Ciudad resiliente e inclusiva, nuestro desafío urbano

Artículo: Carlos Moreno

Traducción: Guillermo Mas

 

Apoximándonos a la cumbre mundial «Cities for Life», que tendrá lugar en París, los próximos 21 y 22 de Noviembre, sobre el triple signo de la inclusión, la resiliencia y la innovación, abordaremos este tema en estas líneas, durante varias semanas.

En el marco de los 17 Objetivos del Desarrollo Sostenible (ODS) para los próximos 15 años, la ONU apunta muy claramente al objetivo Nº 11, el impacto de la mutación urbana en la transformación de nuestras ciudades:

«Hacer que las ciudades y los asentamientos urbanos sean abiertos a todos, seguros, resilientes y sostenibles».

Resume los principales desafíos que se ciernen sobre nuestro planeta mayoritariamente urbano.

Proyectandose al futuro con una visión hacia el horizonte 2030, este objetivo hace frente a la amplificacion de los cuatro desafíos principales, que se nos presentan: una urbanización masiva inscrita en la basculación hacía el eje suereste del planeta con sus megalópolis y metrópolis, el cambio climático y el vínculo existente entre la actividad humana en las ciudades, la presencia de la tecnología que atraviesa nuestras vidas y finalmente, la pobreza como expresión de las desigualdades.

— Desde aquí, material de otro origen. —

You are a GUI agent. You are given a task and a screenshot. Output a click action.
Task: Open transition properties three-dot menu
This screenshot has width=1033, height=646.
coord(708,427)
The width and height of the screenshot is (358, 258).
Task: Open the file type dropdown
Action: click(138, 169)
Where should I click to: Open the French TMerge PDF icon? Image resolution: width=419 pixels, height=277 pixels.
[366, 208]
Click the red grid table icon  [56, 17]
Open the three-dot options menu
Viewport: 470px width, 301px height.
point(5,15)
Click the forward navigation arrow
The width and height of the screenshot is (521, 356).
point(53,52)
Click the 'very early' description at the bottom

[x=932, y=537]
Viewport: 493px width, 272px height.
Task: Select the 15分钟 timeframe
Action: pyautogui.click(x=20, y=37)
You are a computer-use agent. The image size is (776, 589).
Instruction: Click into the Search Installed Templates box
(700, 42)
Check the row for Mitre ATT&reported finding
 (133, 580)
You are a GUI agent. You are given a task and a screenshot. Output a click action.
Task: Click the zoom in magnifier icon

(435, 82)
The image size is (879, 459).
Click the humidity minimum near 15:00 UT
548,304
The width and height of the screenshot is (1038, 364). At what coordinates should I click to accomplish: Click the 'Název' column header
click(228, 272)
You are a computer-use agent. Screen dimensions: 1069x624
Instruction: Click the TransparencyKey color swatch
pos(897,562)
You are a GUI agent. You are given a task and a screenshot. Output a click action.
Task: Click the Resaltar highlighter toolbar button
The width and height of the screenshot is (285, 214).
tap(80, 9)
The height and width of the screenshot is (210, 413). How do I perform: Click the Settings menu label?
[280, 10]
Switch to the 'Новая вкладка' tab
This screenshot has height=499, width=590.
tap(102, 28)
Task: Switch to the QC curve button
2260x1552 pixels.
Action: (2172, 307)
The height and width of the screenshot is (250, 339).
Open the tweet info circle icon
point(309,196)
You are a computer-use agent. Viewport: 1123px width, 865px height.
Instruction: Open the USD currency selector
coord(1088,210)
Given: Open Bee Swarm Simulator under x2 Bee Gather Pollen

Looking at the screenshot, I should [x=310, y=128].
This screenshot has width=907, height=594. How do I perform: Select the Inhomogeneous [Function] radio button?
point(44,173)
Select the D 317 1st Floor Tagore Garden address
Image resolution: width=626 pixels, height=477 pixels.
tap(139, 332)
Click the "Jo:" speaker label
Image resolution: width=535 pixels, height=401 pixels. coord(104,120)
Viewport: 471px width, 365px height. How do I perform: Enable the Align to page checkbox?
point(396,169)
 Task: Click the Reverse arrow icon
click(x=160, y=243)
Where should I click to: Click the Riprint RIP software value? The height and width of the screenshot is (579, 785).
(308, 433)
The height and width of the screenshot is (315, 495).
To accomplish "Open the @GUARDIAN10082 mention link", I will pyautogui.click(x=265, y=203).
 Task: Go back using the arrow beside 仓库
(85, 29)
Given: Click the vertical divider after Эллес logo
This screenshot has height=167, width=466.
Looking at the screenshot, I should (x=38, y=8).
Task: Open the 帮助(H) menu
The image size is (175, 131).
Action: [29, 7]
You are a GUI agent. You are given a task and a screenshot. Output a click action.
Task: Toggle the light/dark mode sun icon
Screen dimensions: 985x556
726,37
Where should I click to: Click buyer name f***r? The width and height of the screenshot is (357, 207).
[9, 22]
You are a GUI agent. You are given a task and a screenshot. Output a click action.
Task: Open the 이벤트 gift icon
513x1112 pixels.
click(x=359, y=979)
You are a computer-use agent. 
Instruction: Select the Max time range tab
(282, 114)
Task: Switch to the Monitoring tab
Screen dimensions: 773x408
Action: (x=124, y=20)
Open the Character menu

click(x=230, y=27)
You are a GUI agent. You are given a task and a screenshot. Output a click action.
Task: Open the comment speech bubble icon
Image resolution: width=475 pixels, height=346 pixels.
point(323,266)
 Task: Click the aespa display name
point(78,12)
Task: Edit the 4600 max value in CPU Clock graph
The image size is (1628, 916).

En materia de resiliencia, constatamos el imperativo de un cambio de paradigma. La cuestión de la resiliencia es comunmente abordada sobre la perspectiva de los principales riesgos y las catástrofes asociadas al desarrollo de las acciones que son indispensables para anticipar y hacer frente a estas crisis. Pero a día de hoy, es imperativo integrar una visión más amplia: la vulnerabilidad de la ciudad vinculada con las mutaciones del tejido urbano y de su entorno social-territorial. 

La complejidad de las ciudades, la urbanización creciente, el aumento de las necesidades a satisfacer en relación con la explosión demográfica, la presión debida a la disminución de los recursos, e igualmente las fracturas socioeconómicas visibles en el tejido urbano, hacen aparecer a día de hoy, una nueva forma de vulnerabilidad urbana. Esto se manifiesta notablemente por los efectos asociados de un importante crecimiento urbano y de las dificultades vitales de grandes franjas de población urbana y, a pesar de sus aspiraciones legítimas de encontrar en la ciudad mejores condiciones de vida, por un aumento de la precariedad y de la exclusión social.

Al igual que el desarrollo sostenible se ha convertido en un marco multidimensional, la resiliencia debe asociar la vulnerabilidad urbana con este triple entorno indisociable: medio ambiente, economía y sociedad. Esta asociación es indispensable para comprender la fragilidad de la ciudad, del tejido urbano y de las relaciones de los habitantes con su territorio. Este es la esencia misma de la noción de ciudad sensible, de ciudad viva, diferente de aquella llamada smart city tecnológica y algorítmica. 

La reflexión y la acción a escala de las ciudades en nuestro mundo urbanizado demuestra la importancia capital de la comprensión de estos factores de vulnerabilidad convertidos en estructurales.

Ahora más que nunca, es esencial comprender el alcance de esta transición urbana que vive nuestro planeta. Se encuentra en el centro de los desafíos relacionados con la actividad humana, el cambio climático y la pobreza. Nuestra constatación es que la exclusión social creciente  es ante todo la expresión humana de la fragilidad de nuestros territorios.

En el momento de las «ciudades-mundo», tendencia inexorable en un mundo globalizado, y de nuevas tensiones crecientes relacionadas con las nociones de identidad, de pertenencia, en un marco socioeconómico que se degrada, es nuestro deber proponer las acciones transversales e innovadoras en nuestras ciudades, en respuesta a las exigencias cada vez más fuerte de los ciudadanos frente a sus gobiernos locales, con el fin de reconstruir el vínculo social, cultural y económico. Es a lu luz de esta nueva situación cuando es necesario tener en cuenta la vulnerabilidad social-urbana. Apareciendo a día de hoy como un elemento principal de la resiliencia de una ciudad viva, sensible, inclusiva, innovadora y humana, con la pujanza de la tecnología y lo digital a su servicio.